Written problem:
Extract the lines of the data below exactly as they are, starting at the line containing "The width and height of the screenshot is (740, 801)." and ending at the line containing "click(x=822, y=33)", with both of those lines included.

[Element and text position data]
______________________________

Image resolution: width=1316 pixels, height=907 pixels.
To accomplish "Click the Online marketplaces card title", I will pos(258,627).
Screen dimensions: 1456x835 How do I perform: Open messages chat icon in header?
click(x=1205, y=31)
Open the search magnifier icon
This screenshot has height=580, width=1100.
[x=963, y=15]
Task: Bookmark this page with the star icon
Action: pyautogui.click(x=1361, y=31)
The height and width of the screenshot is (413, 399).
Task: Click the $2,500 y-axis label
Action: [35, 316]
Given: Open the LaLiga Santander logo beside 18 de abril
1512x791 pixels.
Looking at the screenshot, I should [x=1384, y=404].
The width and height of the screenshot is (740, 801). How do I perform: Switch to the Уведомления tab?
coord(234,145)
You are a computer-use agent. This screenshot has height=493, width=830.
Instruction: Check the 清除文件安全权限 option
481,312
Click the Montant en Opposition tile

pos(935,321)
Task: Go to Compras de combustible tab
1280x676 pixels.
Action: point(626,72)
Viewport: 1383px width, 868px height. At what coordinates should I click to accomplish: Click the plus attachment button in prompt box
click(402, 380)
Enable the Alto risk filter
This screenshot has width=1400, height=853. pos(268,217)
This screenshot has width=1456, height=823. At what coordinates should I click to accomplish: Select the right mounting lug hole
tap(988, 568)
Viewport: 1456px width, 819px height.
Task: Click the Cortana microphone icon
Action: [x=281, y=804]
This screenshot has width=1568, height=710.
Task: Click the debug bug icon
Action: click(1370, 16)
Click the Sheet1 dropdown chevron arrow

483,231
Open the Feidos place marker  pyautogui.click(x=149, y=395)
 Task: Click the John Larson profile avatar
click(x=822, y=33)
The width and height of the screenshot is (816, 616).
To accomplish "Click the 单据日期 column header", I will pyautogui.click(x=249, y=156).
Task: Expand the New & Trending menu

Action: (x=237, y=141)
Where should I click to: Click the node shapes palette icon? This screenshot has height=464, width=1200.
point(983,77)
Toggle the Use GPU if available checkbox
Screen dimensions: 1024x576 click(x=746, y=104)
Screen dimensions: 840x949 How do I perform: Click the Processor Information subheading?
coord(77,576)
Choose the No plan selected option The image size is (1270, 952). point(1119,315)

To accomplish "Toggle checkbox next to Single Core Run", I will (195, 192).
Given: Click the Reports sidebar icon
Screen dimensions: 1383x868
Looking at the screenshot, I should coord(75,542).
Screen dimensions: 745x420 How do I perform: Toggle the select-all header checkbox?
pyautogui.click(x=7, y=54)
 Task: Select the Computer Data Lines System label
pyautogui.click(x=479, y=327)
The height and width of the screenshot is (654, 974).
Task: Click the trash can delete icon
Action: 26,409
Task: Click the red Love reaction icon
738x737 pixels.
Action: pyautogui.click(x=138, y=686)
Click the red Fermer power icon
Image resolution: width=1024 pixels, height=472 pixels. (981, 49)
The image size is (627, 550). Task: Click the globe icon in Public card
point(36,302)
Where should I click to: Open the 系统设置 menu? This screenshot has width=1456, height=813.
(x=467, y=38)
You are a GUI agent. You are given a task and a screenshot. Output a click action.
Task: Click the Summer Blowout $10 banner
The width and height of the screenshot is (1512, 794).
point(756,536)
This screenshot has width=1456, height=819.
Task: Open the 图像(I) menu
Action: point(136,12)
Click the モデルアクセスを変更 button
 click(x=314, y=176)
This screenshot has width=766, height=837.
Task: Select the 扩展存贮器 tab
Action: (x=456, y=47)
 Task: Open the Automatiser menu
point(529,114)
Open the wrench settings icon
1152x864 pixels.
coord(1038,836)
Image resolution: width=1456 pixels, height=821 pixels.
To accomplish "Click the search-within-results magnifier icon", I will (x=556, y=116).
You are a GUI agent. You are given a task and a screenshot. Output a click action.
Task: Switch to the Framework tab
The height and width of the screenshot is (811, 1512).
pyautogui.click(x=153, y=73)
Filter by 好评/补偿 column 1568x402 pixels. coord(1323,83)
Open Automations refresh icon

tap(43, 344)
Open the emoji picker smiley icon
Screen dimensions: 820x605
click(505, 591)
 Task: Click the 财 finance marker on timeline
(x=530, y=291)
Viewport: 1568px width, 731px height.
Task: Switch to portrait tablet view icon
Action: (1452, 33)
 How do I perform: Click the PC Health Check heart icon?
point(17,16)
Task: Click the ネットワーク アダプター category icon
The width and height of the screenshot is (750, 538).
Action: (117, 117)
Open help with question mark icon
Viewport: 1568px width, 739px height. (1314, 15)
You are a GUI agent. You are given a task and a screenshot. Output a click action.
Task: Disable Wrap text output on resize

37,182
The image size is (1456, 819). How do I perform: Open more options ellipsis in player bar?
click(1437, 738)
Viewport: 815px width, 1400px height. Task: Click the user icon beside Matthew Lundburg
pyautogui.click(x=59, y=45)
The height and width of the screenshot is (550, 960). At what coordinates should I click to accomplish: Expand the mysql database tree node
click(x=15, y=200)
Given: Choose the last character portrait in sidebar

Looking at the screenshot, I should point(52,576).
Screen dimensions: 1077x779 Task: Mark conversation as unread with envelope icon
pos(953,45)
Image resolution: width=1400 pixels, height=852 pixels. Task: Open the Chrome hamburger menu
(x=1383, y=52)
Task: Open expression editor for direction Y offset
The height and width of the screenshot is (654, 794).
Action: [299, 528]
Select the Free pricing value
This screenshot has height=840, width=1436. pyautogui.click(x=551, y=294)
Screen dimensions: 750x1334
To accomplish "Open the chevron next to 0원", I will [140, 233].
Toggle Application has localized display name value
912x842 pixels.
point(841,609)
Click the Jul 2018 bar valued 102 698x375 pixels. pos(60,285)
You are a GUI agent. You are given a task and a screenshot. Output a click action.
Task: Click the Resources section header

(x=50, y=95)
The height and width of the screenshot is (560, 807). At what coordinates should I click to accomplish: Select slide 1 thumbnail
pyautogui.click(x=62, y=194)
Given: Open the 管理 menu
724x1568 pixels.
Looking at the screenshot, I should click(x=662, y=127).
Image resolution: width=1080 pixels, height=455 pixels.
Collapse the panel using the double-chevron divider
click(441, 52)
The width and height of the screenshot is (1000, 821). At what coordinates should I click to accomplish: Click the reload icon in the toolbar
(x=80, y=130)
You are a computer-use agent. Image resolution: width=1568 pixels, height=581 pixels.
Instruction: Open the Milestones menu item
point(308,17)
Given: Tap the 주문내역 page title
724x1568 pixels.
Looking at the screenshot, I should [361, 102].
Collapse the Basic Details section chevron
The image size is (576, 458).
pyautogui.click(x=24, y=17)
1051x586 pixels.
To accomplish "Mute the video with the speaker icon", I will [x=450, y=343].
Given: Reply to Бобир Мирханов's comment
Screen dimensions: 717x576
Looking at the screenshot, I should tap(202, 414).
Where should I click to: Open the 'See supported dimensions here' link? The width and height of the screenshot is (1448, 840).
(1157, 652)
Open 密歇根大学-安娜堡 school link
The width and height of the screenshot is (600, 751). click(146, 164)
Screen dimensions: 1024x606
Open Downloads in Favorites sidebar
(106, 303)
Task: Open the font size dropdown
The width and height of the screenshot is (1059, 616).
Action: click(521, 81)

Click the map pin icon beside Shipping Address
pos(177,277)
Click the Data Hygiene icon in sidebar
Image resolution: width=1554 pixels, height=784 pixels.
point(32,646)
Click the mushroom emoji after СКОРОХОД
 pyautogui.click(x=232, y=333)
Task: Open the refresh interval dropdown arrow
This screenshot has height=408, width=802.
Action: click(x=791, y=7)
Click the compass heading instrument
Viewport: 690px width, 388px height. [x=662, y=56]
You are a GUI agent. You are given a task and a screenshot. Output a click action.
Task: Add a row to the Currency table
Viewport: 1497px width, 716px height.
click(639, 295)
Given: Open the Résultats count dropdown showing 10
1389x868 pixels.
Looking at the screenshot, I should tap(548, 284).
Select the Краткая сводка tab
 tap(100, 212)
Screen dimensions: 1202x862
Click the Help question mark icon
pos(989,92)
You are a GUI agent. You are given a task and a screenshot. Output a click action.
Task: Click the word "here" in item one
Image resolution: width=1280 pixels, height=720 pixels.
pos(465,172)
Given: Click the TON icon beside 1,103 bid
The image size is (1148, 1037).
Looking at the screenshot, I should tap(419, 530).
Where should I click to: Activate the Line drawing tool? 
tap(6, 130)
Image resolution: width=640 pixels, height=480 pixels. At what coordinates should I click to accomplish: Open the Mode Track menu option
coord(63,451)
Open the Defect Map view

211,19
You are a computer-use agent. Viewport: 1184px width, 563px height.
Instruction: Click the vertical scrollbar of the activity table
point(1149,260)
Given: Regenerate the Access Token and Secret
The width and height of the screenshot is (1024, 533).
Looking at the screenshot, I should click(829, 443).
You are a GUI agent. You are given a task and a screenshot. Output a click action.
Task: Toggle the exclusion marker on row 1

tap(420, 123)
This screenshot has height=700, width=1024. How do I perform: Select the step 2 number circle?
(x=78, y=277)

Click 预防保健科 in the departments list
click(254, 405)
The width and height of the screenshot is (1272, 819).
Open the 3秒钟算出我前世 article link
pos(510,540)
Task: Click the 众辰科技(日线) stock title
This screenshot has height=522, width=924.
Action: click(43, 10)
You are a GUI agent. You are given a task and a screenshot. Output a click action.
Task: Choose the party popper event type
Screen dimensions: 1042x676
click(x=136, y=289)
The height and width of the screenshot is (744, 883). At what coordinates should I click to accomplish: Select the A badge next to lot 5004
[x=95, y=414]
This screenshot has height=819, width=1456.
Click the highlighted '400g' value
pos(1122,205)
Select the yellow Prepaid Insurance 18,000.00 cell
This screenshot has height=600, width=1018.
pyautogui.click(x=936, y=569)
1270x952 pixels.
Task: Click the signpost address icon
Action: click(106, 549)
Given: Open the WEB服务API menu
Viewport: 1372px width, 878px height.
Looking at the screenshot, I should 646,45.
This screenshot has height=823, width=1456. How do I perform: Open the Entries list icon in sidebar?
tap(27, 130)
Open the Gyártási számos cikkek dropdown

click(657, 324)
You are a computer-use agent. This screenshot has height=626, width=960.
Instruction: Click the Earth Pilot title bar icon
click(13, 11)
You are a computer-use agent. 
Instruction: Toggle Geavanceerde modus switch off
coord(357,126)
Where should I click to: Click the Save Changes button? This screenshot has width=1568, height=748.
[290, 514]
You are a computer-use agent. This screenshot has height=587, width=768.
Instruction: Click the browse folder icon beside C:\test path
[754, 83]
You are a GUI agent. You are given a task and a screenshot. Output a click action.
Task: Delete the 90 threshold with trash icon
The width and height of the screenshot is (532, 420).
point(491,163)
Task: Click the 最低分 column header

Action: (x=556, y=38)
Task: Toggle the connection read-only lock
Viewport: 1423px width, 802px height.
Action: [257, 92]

______________________________

Full response:
The width and height of the screenshot is (740, 801). How do I perform: Switch to the Уведомления tab?
coord(234,145)
You are a computer-use agent. This screenshot has height=493, width=830.
Instruction: Check the 清除文件安全权限 option
481,312
Click the Montant en Opposition tile

pos(935,321)
Task: Go to Compras de combustible tab
1280x676 pixels.
Action: point(626,72)
Viewport: 1383px width, 868px height. At what coordinates should I click to accomplish: Click the plus attachment button in prompt box
click(402, 380)
Enable the Alto risk filter
This screenshot has width=1400, height=853. pos(268,217)
This screenshot has width=1456, height=823. At what coordinates should I click to accomplish: Select the right mounting lug hole
tap(988, 568)
Viewport: 1456px width, 819px height.
Task: Click the Cortana microphone icon
Action: [x=281, y=804]
This screenshot has width=1568, height=710.
Task: Click the debug bug icon
Action: click(1370, 16)
Click the Sheet1 dropdown chevron arrow

483,231
Open the Feidos place marker  pyautogui.click(x=149, y=395)
 Task: Click the John Larson profile avatar
click(x=822, y=33)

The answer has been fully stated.